For now, the VT AFL-CIO is not alone in their fight. Vermont may be a small state, but it has found allies in other union locals and labor groups across the country, as well as in Sara Nelson herself, who has remained vocal about the necessity of harnessing workers’ power in the face of a potential right-wing takeover. As she told listeners during a webinar hosted by the Emergency Workplace Organizing Committee, “Get ready, because 2021 is going to be a helluva year.”

Rank-and-file American Postal Workers Union members in Detroit have been distributing flyers urging their fellow workers to prepare to shut down the country if necessary.

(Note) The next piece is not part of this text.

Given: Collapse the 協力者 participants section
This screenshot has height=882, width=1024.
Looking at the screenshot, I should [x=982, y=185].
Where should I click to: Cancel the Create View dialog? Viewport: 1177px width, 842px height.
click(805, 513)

The Vermonters have also been working in coalition with several groups in their own state, including Migrant Justice, Rights and Democracy, and 350 Vermont, a climate justice organization, to plan a series of actions for this first week of November. “Work stoppages, mass demonstrations, non-cooperation with an illegitimate federal government, civil disobedience, whatever it takes—and if we see problems with armed groups, or vigilante type situations, we have to be prepared to defend ourselves, too,” Van Deusen explained. He says that he’s been in contact with other regional and national labor leaders about the issue and will be closely monitoring the events of November 3. Only time will tell whether or not the council’s planned November 7 vigil ends up as a celebration—or something else.

“We have to be ready to do our part,” he said. “And we have to look at all the tools at our disposal. The most powerful tool we have is the strike. This society doesn’t work without our labor. So if we decline to provide our labor, we have the ability to shut the United States of America down.”

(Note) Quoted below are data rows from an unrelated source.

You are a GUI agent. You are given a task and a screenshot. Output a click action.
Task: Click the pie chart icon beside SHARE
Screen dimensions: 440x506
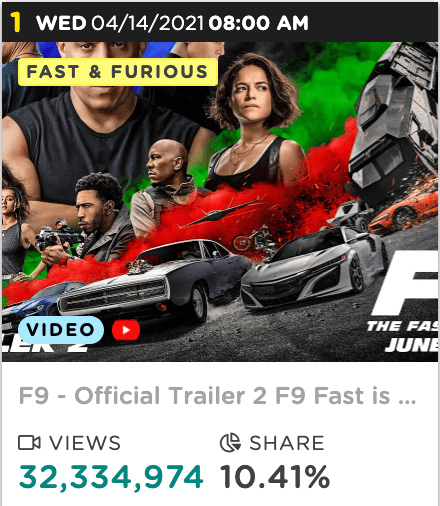tap(230, 443)
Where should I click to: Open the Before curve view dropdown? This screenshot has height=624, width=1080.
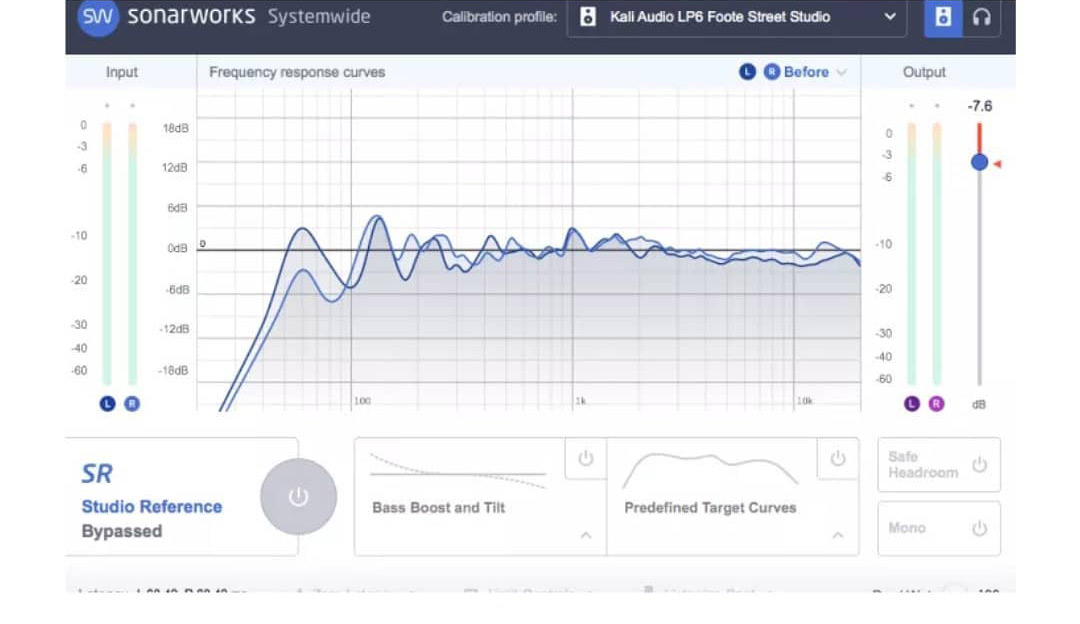pos(815,72)
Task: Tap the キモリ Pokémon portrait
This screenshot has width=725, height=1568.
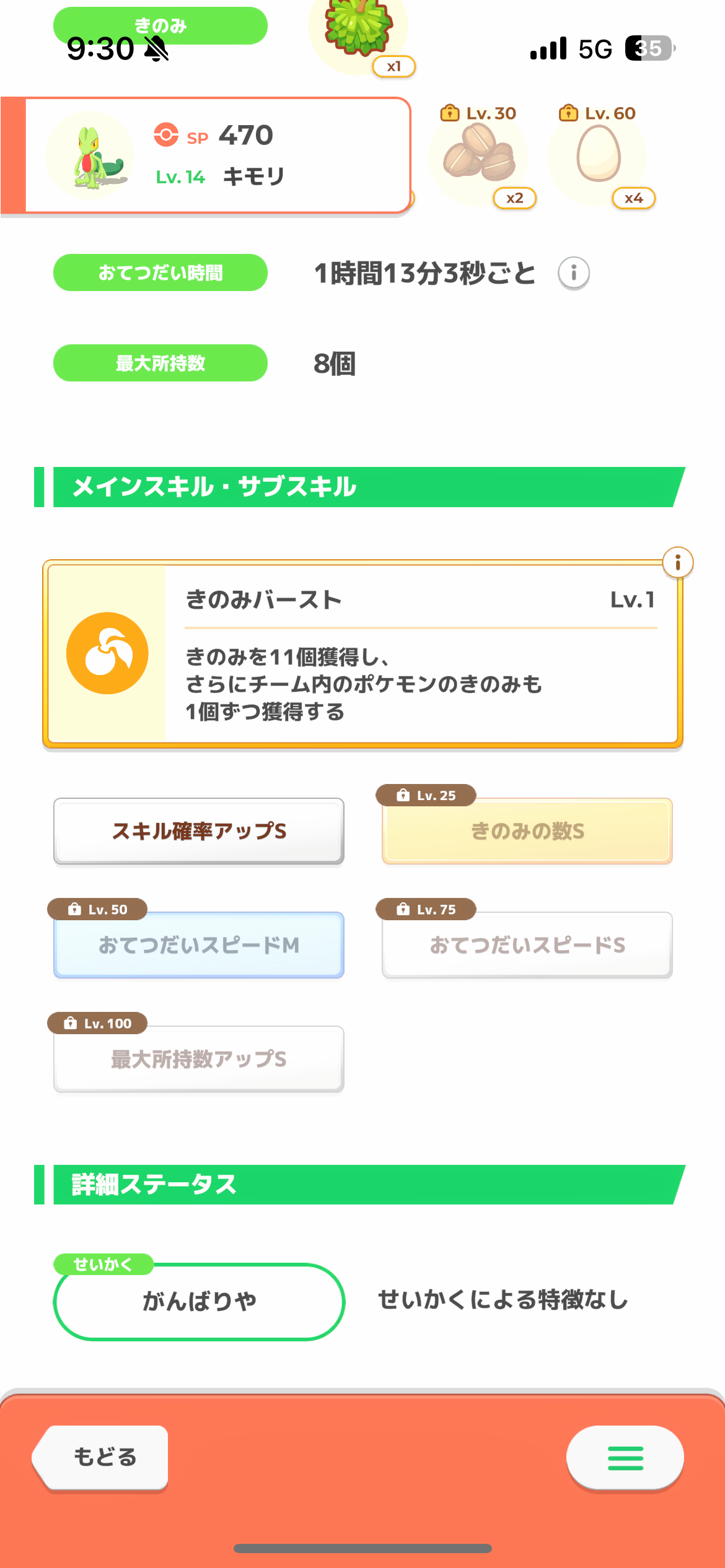Action: pyautogui.click(x=89, y=155)
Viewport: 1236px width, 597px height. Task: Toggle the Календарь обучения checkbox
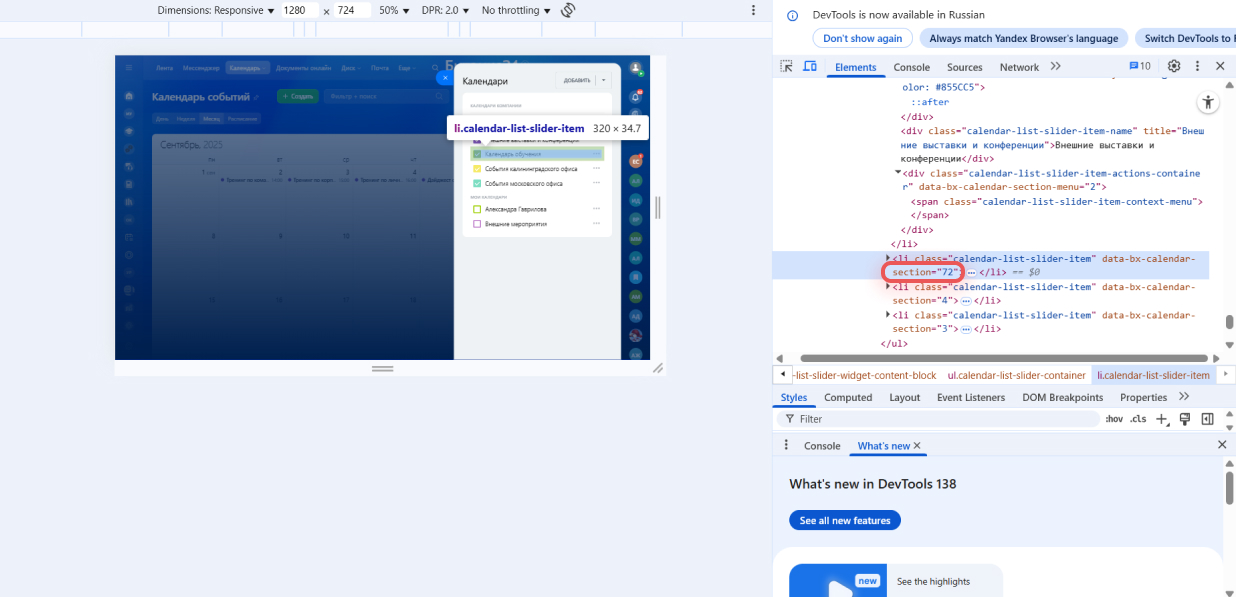[x=477, y=154]
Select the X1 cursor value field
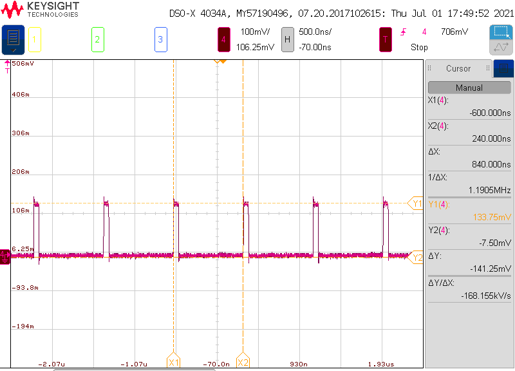 pos(469,107)
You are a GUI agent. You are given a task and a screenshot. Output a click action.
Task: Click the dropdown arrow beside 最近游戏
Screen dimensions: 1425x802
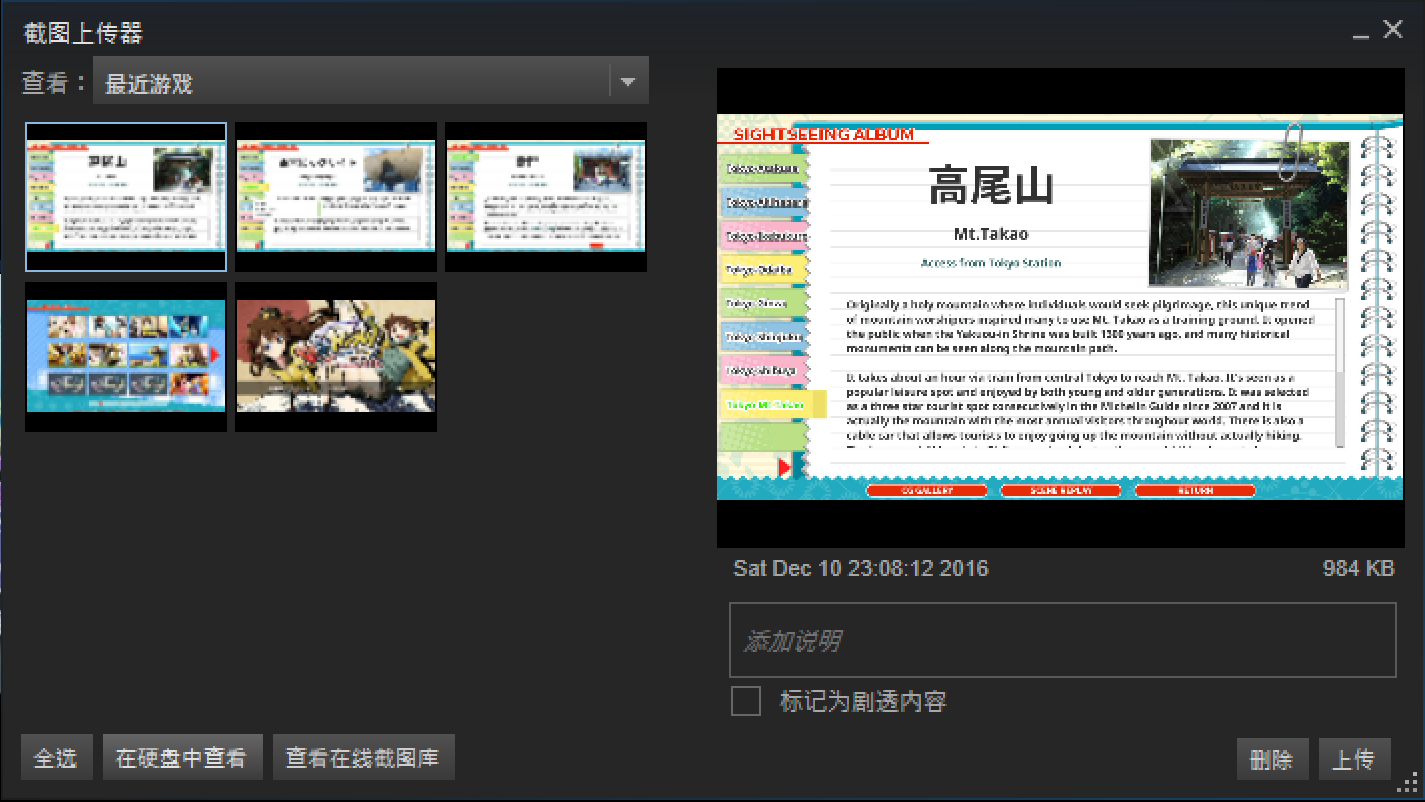630,81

Of course, there remains the very real possibility that Biden will secure an overwhelming victory despite a decades-long project of Republican-manufactured voter suppression and a conservative Supreme Court poised to intervene on Trump’s behalf. If that happens, a general strike is decidedly unlikely; labor will be pulled back into the room to help clean up messes left by the previous administration, and to help their members weather the looming economic depression. After the candidates no longer need its votes, the labor movement risks being relegated back to a mere special interest group. But as the massive mobilization around this election and the increased appetite for radical action among the rank and file show, labor doesn’t have to settle for table scraps anymore. In the words of Big Bill Haywood, “If the workers are organized . . . all they have to do is to put their hands in their pockets and they have got the capitalist class whipped.”

Whether its leaders can manage to channel all of this energy into real, tangible victories for the workers of this country under a hypothetical Biden administration remains to be seen. Whoever occupies the White House next January, though, would do well to remember that administrations change and governments crumble—but the power of the working class is eternal.